- Recorded data
=====
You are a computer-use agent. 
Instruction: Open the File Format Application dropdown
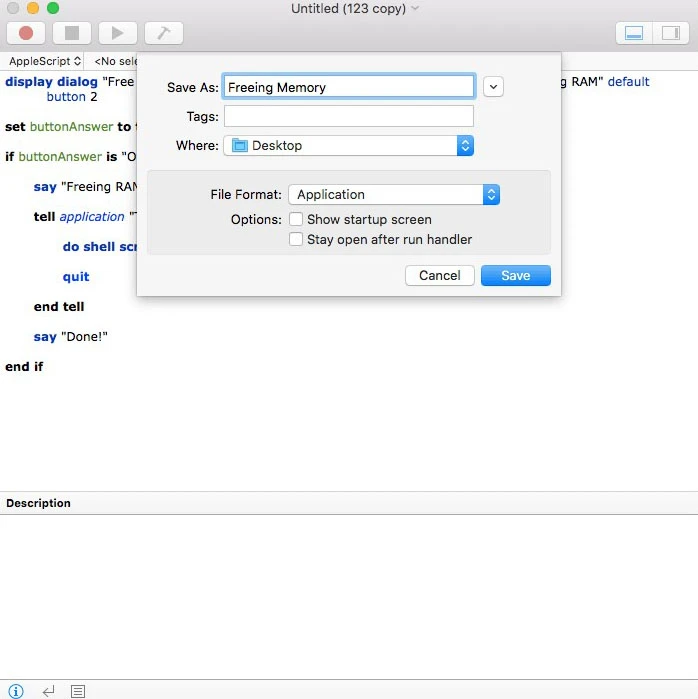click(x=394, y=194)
=====
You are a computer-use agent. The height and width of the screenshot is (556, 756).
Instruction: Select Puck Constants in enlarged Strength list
=====
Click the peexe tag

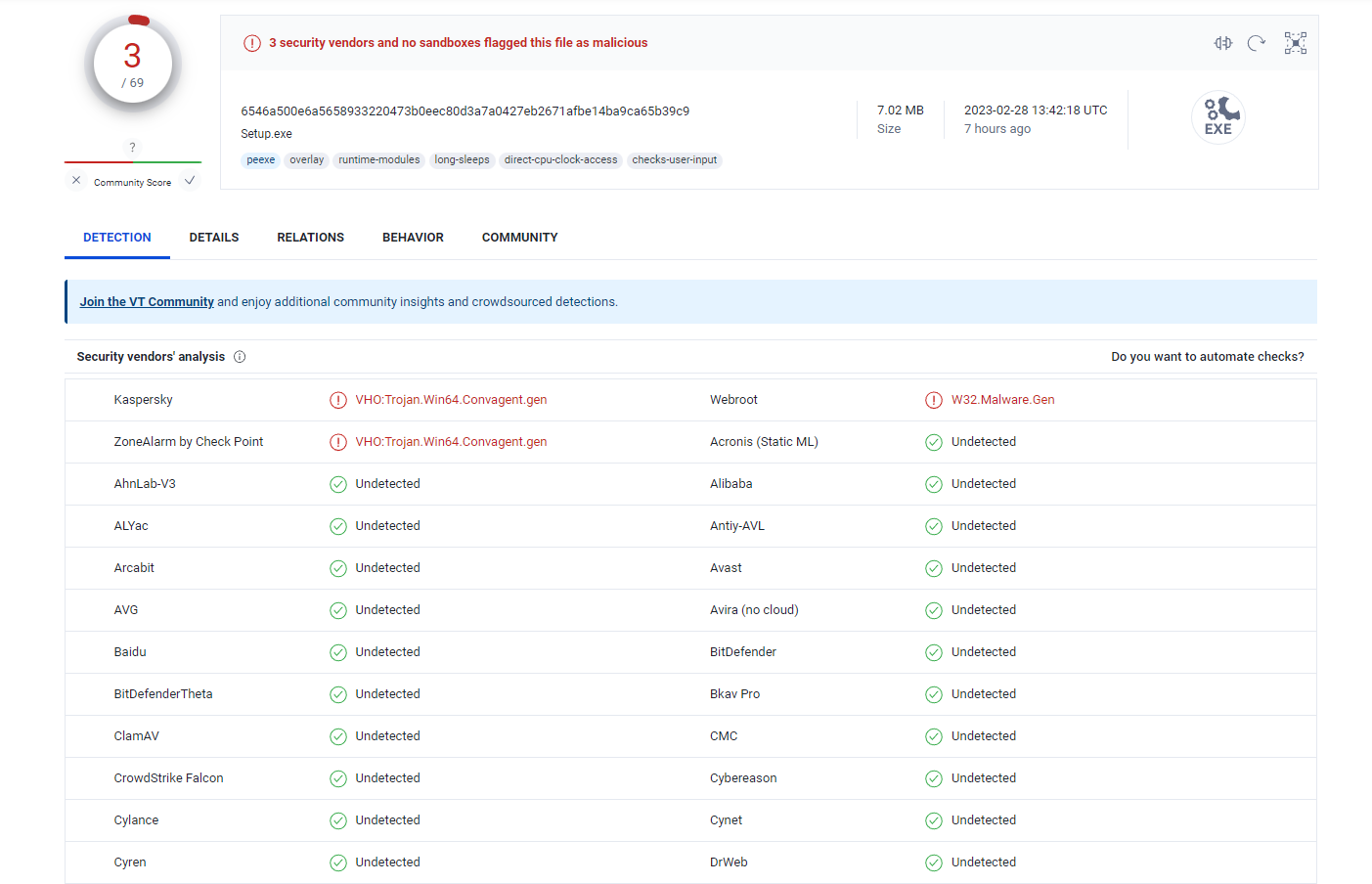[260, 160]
=====
- Try it
Write down, word for word, the lines above from the one containing "You are a computer-use agent. The" through the one containing "Instruction: Select Puck", both ends included.

- Task response
You are a computer-use agent. The height and width of the screenshot is (556, 756).
Instruction: Select Puck Constants in enlarged Strength list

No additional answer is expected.